Method of Accounting

The financial statements of InoLife Technologies, Inc. (Formerly NexxNow, Inc.) (The "Company" included herein) have been prepared by the Company pursuant to the rules and regulations of the Security Exchange Commission (the "SEC").  The financial statements reflect the transactions of InoVet, Ltd, the accounting acquirer.  The Company maintains its books and prepares its financial statements on the accrual basis of accounting.

The accompanying consolidated financial statements reflect all adjustments of a normal and recurring nature which are, in the opinion of management, necessary to present fairly the financial position, results of operations and cash flows of the Company as of and for the period ended December 31, 2009.  Factors that affect the comparability of financial data from year to year include nonrecurring expenses associated with the Company's registration with the SEC, costs incurred to raise capital and stock awards.

Cash and Cash Equivalents

Cash and cash equivalents include time deposits, certificates of deposits and all highly liquid debt instruments with original maturities of three months or less.
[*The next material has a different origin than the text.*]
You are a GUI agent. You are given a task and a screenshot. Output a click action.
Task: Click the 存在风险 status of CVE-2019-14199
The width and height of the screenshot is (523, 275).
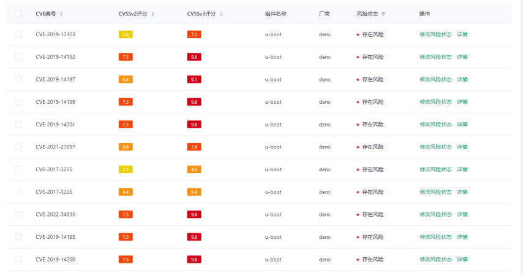372,102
The Company maintains cash and cash equivalents at financial institutions, which periodically may exceed federally insured amounts.

Income Taxes

The Company accounts for income taxes in accordance with FASB ASC 740 (Prior Authoritative Literature: Financial Accounting Standards Board Statement of Financial Accounting Standards (“SFAS”) No. 109), “Accounting For Income Taxes” using the asset and liability approach, which requires recognition of deferred tax liabilities and assets for the expected future tax consequences of temporary differences between the carrying amounts and the tax basis of such assets and liabilities.  This method utilizes enacted statutory tax rates in effect for the year in which the temporary differences are expected to reverse and gives immediate effect to changes in the income tax rates upon enactment.  Deferred tax assets are recognized, net of any valuation allowance, for temporary differences and net operating loss and tax credit carry forwards.  Deferred income tax expense represents the change in net deferred assets and liability balances.  The Company had no material deferred tax assets or liabilities for the period presented.  Deferred income taxes result from temporary differences between the basis of assets and liabilities recognized for differences between the financial statement and tax basis thereon, and for the expected future benefits to be derived from net operating losses and tax credit carry forwards.  The Company has had significant operating losses and a valuation allowance is recorded for the entire amount of the deferred tax assets.  There are no open tax periods.

Earnings Per Share

Earnings (loss) per common share is computed in accordance with FASB ASC 260 (Prior Authoritative Literature: Financial Accounting Standards Board Statement of Financial Accounting Standards (“SFAS”) No. 128) "Earnings by Share" by dividing income available to common stockholders by weighted average number of common shares outstanding for each period.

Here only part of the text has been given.